# GIVEN REQUEST:
Starting at the line that has "Task: Minimize the command prompt window" and continuing through the end of the listing, rewrite those lines with "command prompt" changed to "terminal" and nothing else altered. Leave out the pictures.

# EXTRACTED INFORMATION:
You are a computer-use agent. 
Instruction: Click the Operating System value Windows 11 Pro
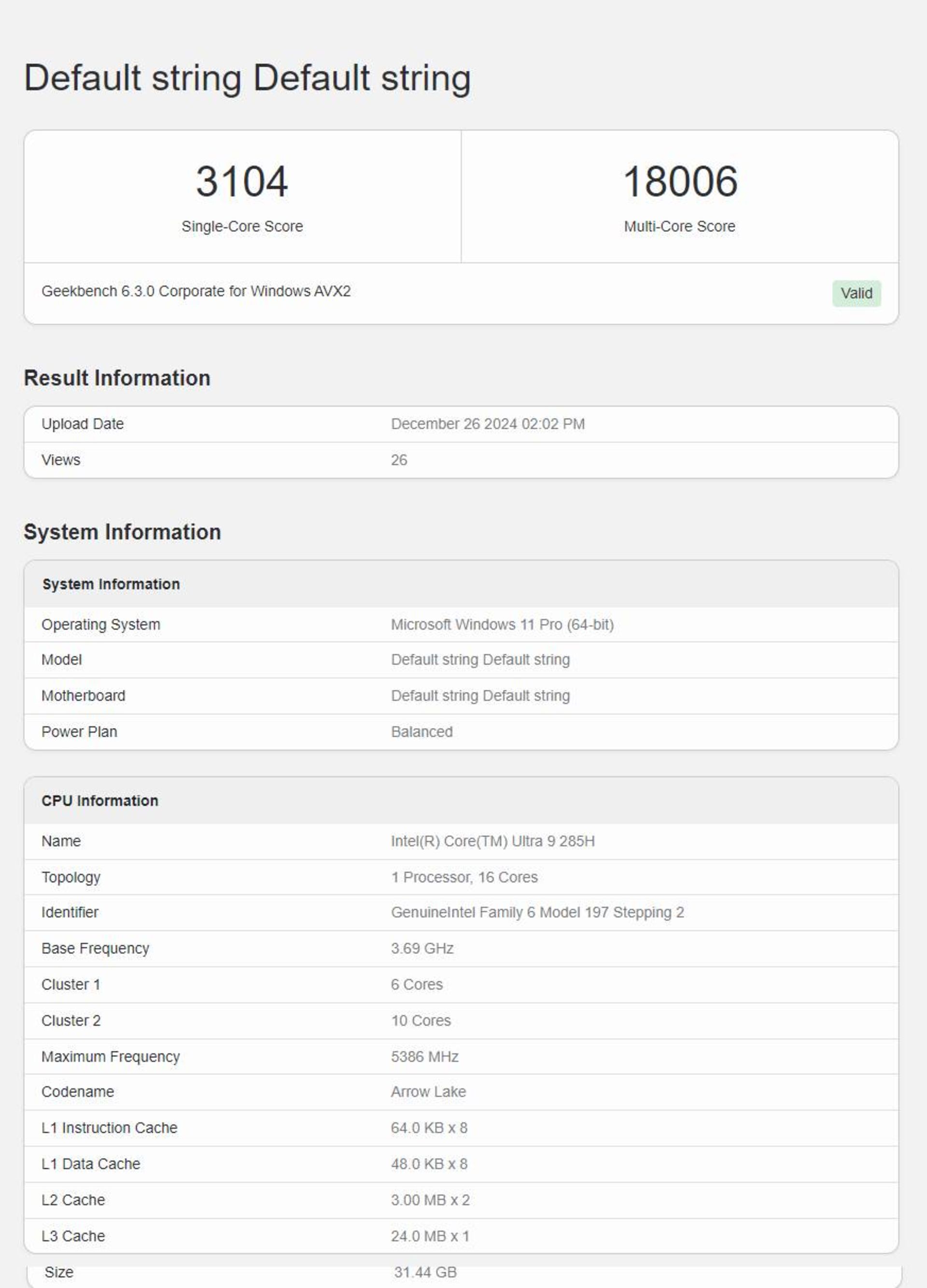point(502,625)
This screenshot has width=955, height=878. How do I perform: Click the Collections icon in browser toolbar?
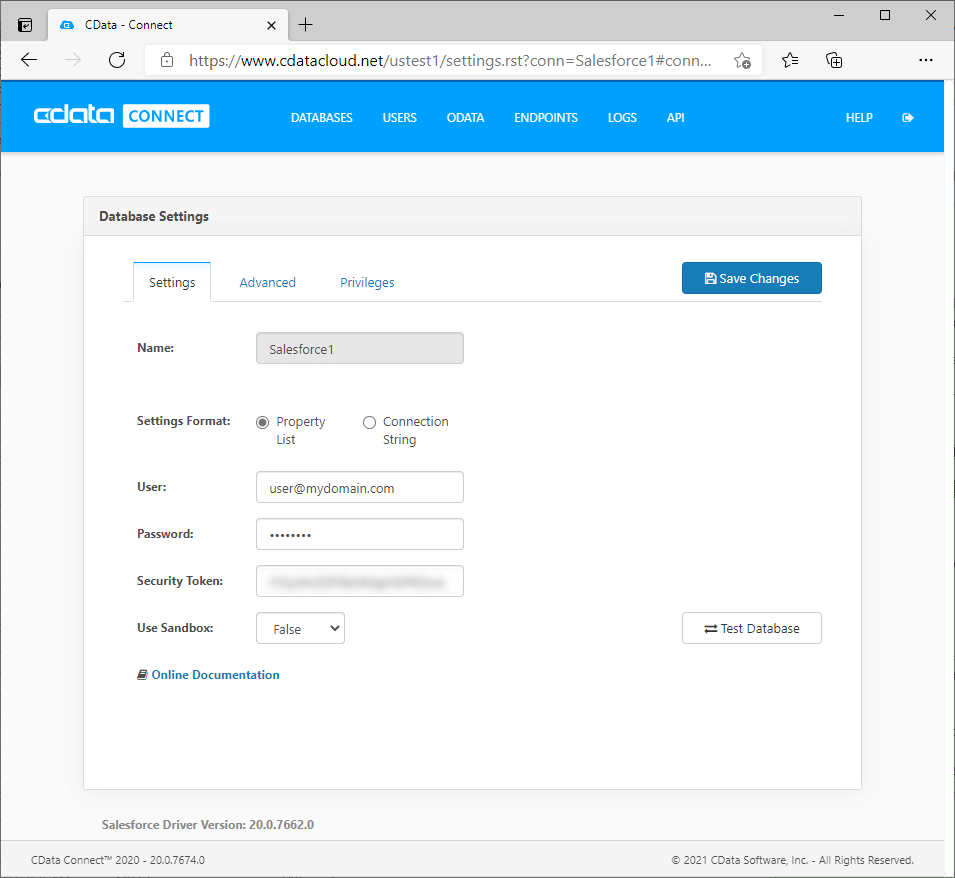[x=834, y=60]
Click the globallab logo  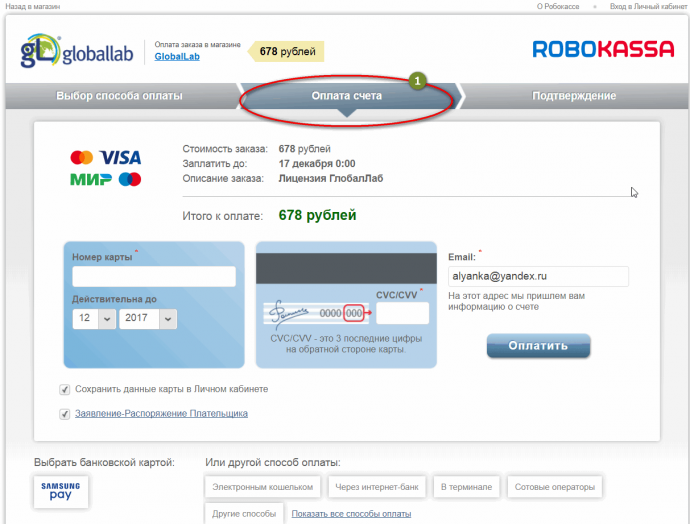click(x=77, y=50)
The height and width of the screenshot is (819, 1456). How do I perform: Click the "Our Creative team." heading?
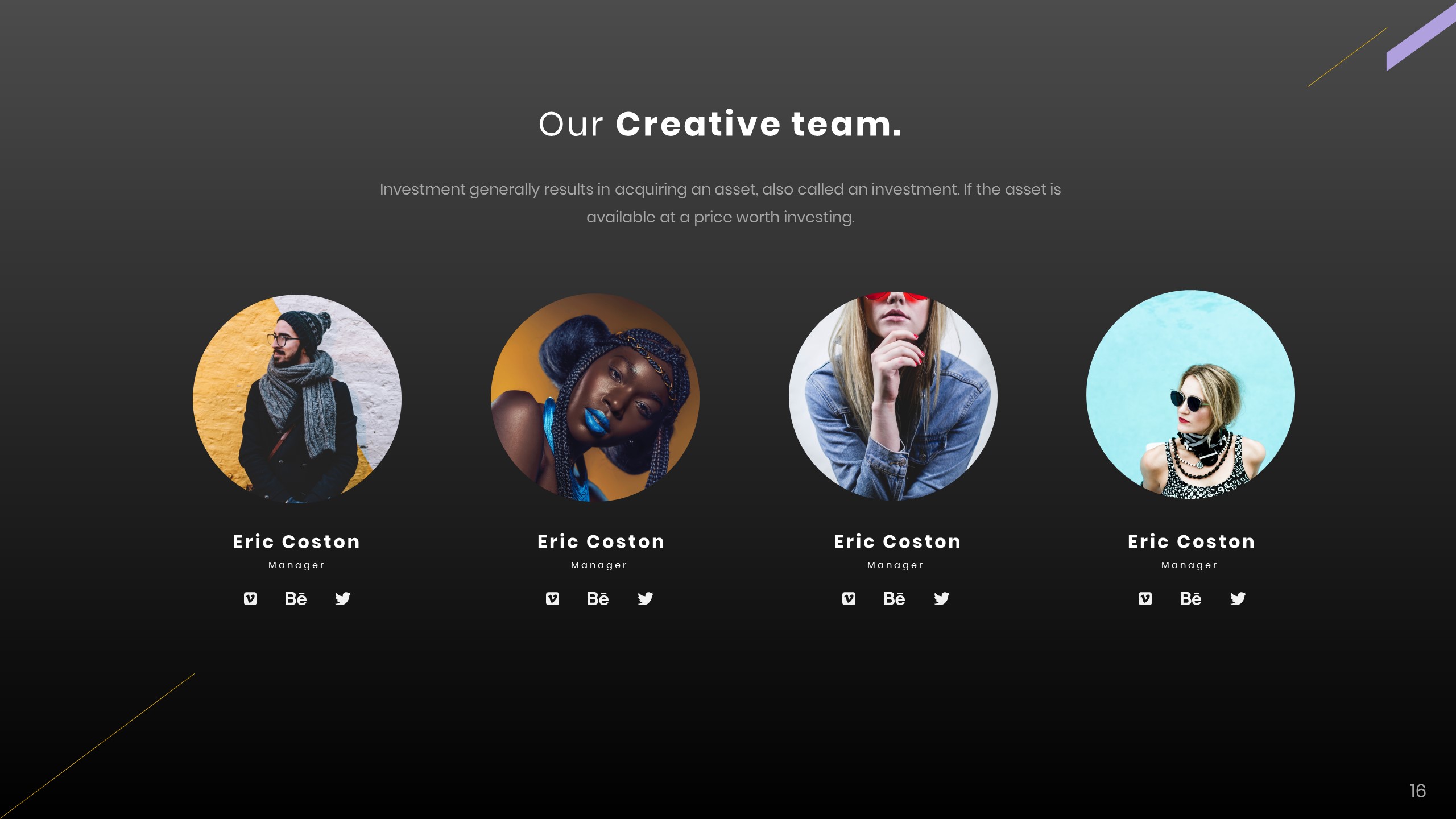720,124
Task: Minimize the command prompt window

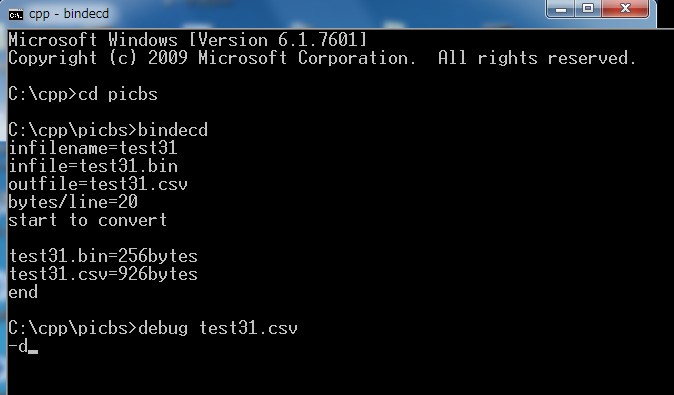Action: pos(561,9)
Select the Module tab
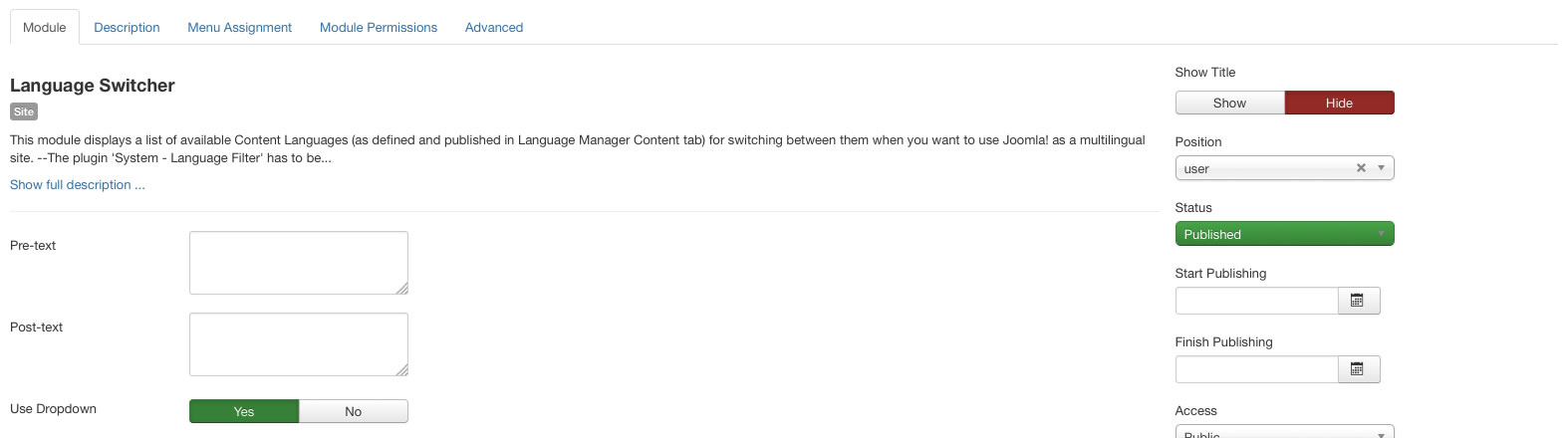The image size is (1568, 438). click(x=45, y=27)
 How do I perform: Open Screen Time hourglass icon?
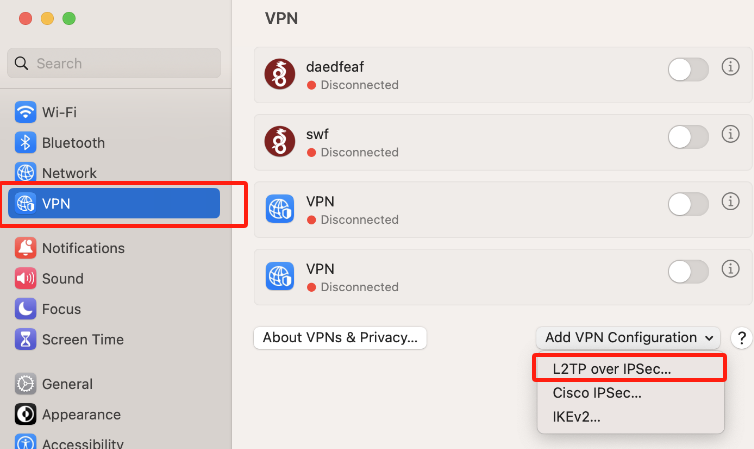click(25, 339)
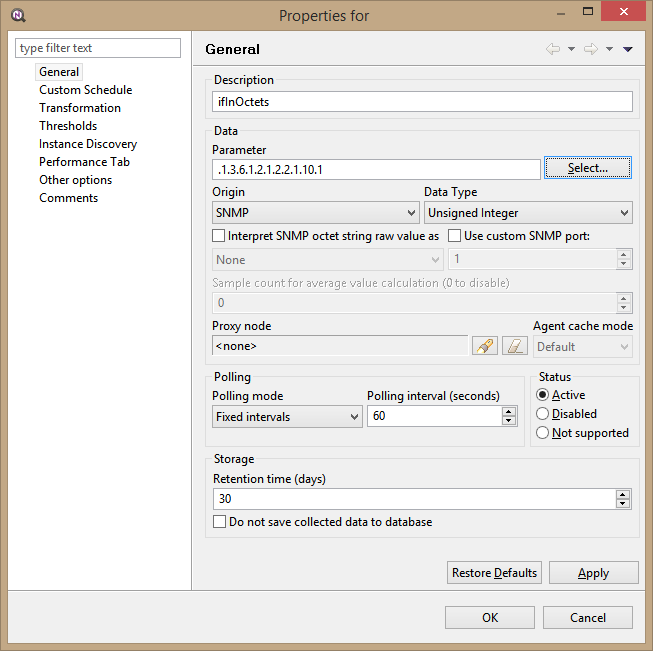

# WRITTEN SOLUTION:
Task: Minimize the terminal window

Action: pos(561,9)
Select the Module tab
The image size is (1568, 438). click(x=45, y=27)
 How do I perform: Open Screen Time hourglass icon?
click(25, 339)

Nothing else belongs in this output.